[THE PROBLEM]
Somewhere below is a line with "Administrative support (59, 515)" and, later, a line with "Press (26, 647)"; repeat those two lines and all the lines between them, exactly as they are.

[Extracted records]
════════════════
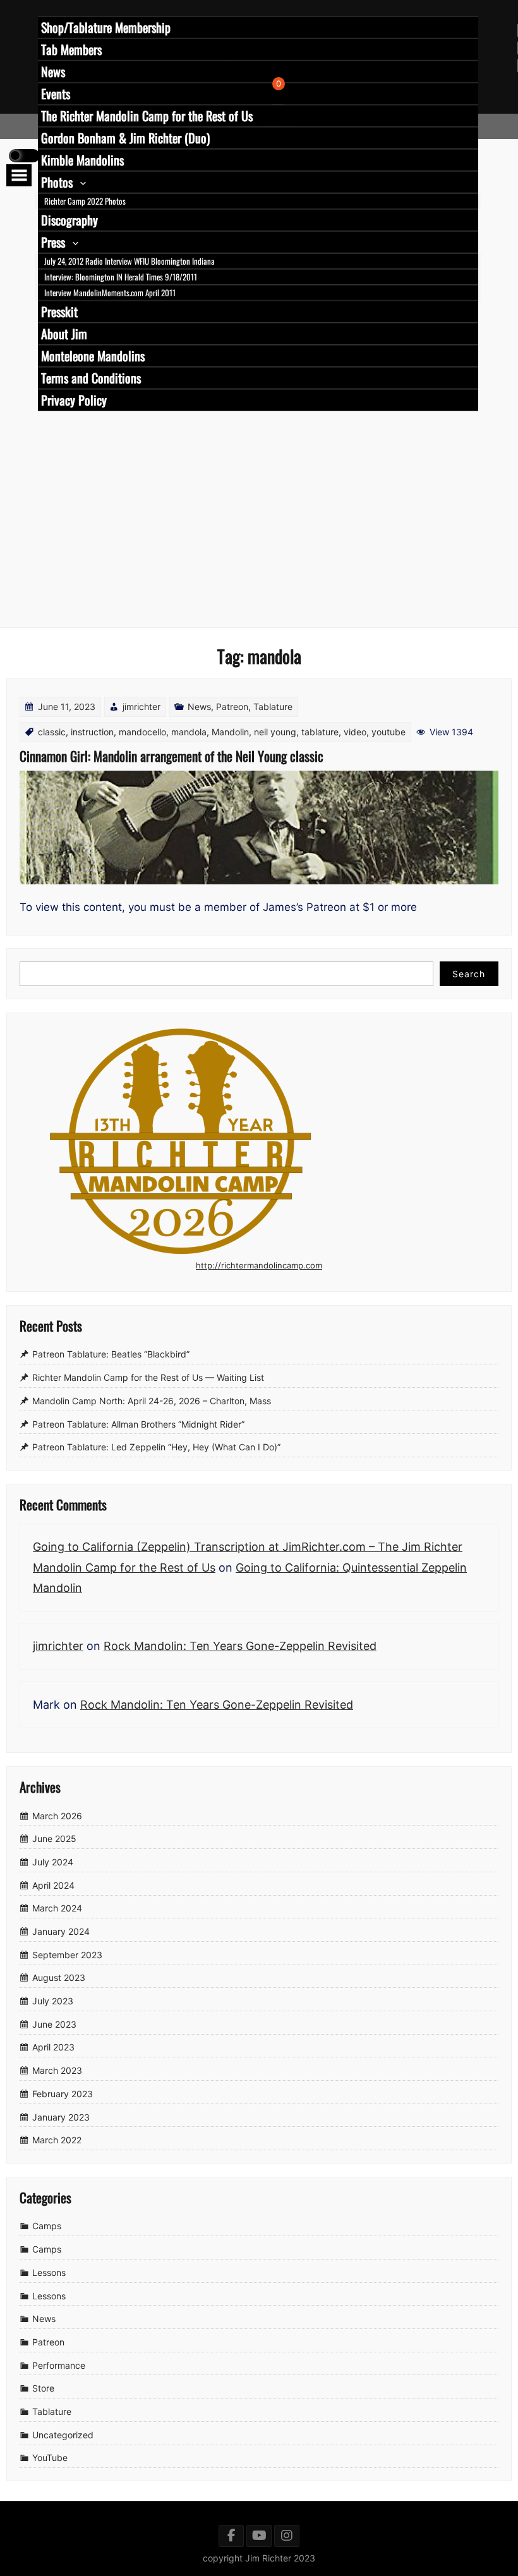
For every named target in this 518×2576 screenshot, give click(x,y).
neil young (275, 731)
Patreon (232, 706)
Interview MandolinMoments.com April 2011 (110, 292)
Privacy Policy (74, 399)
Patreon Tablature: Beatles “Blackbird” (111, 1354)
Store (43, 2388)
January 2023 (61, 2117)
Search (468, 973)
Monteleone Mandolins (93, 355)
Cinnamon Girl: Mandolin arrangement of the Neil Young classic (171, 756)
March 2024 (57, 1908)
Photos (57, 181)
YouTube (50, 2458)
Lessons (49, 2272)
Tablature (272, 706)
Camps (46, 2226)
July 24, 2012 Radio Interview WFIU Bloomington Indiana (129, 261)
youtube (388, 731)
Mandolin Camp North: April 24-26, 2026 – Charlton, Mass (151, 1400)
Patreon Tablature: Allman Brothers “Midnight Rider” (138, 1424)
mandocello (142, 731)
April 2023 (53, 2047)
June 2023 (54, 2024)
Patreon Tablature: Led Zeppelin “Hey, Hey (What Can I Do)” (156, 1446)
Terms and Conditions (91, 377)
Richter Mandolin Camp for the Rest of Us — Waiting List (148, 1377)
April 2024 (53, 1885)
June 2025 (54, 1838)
════════════════
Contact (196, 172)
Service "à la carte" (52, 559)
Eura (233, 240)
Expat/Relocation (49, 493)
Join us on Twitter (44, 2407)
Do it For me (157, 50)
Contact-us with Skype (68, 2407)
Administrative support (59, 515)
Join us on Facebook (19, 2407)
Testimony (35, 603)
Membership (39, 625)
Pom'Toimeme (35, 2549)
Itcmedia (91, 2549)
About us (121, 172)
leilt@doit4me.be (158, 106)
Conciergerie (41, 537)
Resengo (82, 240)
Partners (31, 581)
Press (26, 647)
════════════════
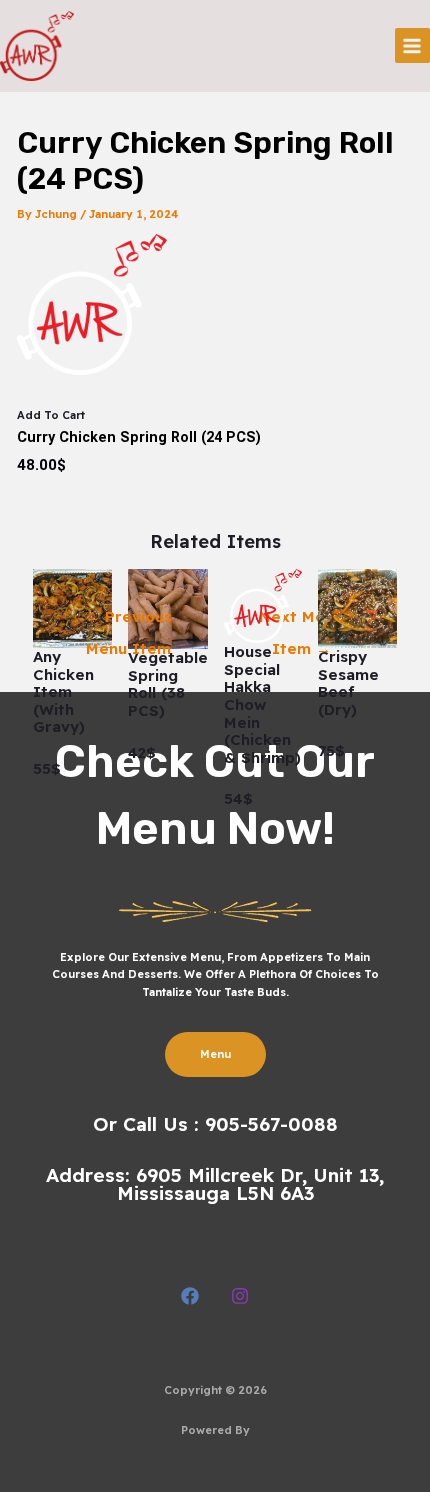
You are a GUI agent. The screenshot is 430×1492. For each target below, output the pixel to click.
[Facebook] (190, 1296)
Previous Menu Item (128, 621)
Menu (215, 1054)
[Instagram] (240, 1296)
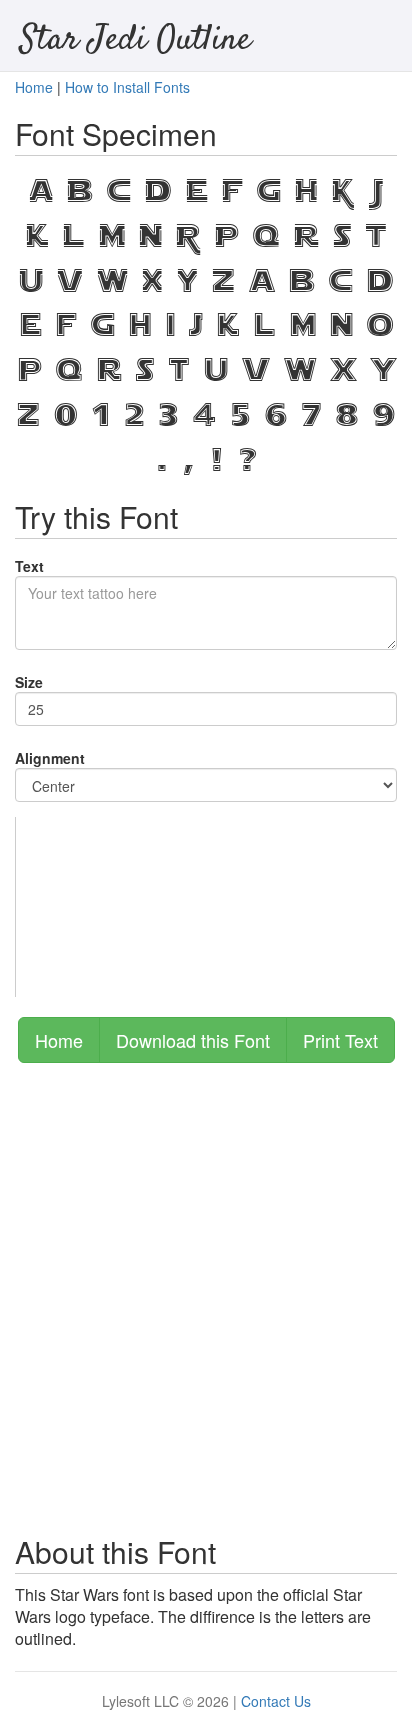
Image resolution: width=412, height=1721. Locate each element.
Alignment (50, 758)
════════════════
[YOUR RESPONSE]
Administrative support (59, 515)
Join us on Facebook (19, 2407)
Testimony (35, 603)
Membership (39, 625)
Pom'Toimeme (35, 2549)
Itcmedia (91, 2549)
About us (121, 172)
leilt@doit4me.be (158, 106)
Conciergerie (41, 537)
Resengo (82, 240)
Partners (31, 581)
Press (26, 647)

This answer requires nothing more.